本发明利用基因工程手段，设计新颖的GLP-1与HSA的类似物。新颖的重组蛋白利用新型构建的高效表达质粒pMH₃，并在中国仓鼠细胞(CHO)中表达。获得了高活性和高表达的细胞株（CHO/pMH₃/TSXGGH）。获得的菌株产率高达9.45 μg*d^-1*10⁶cells。发酵表达产量高，纯化工艺方便，纯化所获得的产品符合原料药的要求。该药物用于糖尿病和相关疾病的治疗。

背景技术

2型糖尿病，又被称之为非胰岛素依赖糖尿病，缘于β细胞功能低下，胰岛素相对缺乏和胰岛素抵抗。近年来，2型糖尿病的患病率逐渐增加，据世界卫生组织预测，至2030年，全球将有3亿2型糖尿病患者。GLP-1药物能刺激β细胞的分化和增值，并且促进β细胞的分泌胰岛素的能力，而成为治疗2型糖尿病的关键药物。
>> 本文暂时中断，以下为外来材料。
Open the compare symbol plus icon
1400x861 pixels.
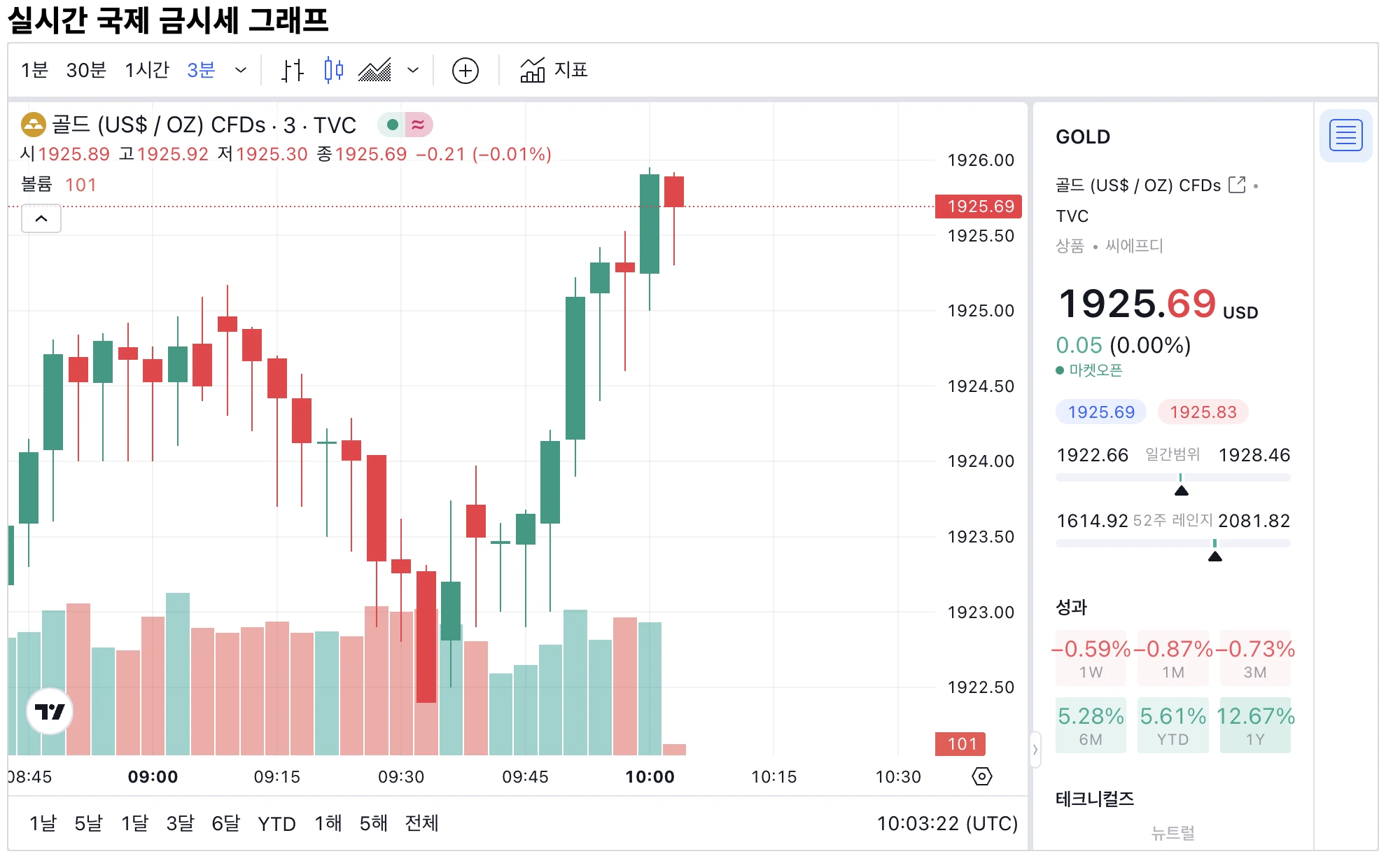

GLP-1类似物成药的药物有Glaxo Smith Kline 公司生产的阿必鲁泰(Albugon)和Eli lily公司生产的艾塞那肽（exendin-4）。国内的长效GLP-1类似物还没有任何一个药物通过CFDA的批准上市。国外批准上市的药物有Glaxo Smith Kline 公司生产的阿必鲁泰(Albugon)和Eli lily公司生产的艾塞那肽（exendin-4），但他们在应用当中都有很明显的缺陷。阿必鲁泰因是与脂肪酸融合而变成长效药物因其制备方法而导致药物的单位活性损失100倍以上，而药物的半衰期却只有4-6 h左右，单位服用剂量大而使得患者的副作用增强。艾塞那肽是单一的蛋白药物，生物制备方法使得产品质量很好控制，但其药物的半衰期只有2 h而患者每天要注射两次，增加了患者的痛苦和副作用。
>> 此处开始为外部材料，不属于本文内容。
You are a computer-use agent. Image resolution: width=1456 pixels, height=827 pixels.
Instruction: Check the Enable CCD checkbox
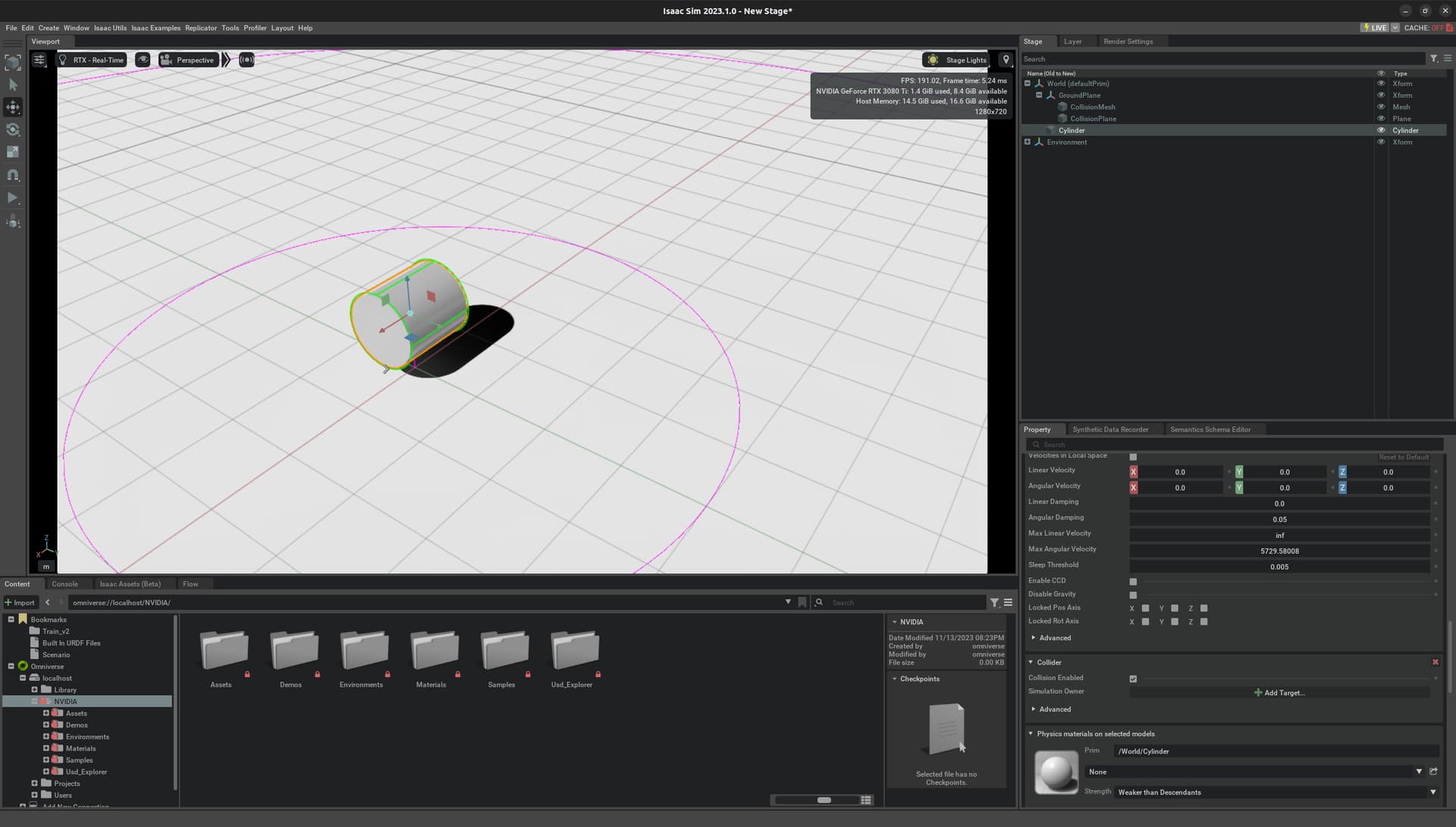[1133, 582]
现在研究报道的人血清白蛋白与GLP-l类似物重组蛋白在酵母中表达，未考虑N末端一致性而提高药物高活性的问题。生物模拟计算和实验结果显示N末端的是GLP-1药物的活性区域，为保证N末端的一致性，本发明在新颖重组蛋白的N末端前添加His-tag标签，并在His-tag标签后加入蛋白酶位点（肠激酶DDDDK）。表达的重组蛋白6*His-DDDDK-X-GGH，纯化后经肠激酶酶切获得重组蛋白（fusion protein）。获得的重组蛋白的N末端一致，且活性高。

发明内容

本发明设计了一种重组蛋白并在中国仓鼠卵巢细胞（chinese hamster ovary, CHO）中制备方法，保证了N末端的一致性并且获得了高活性的药物蛋白。主要包含的发明内容包括以下几点。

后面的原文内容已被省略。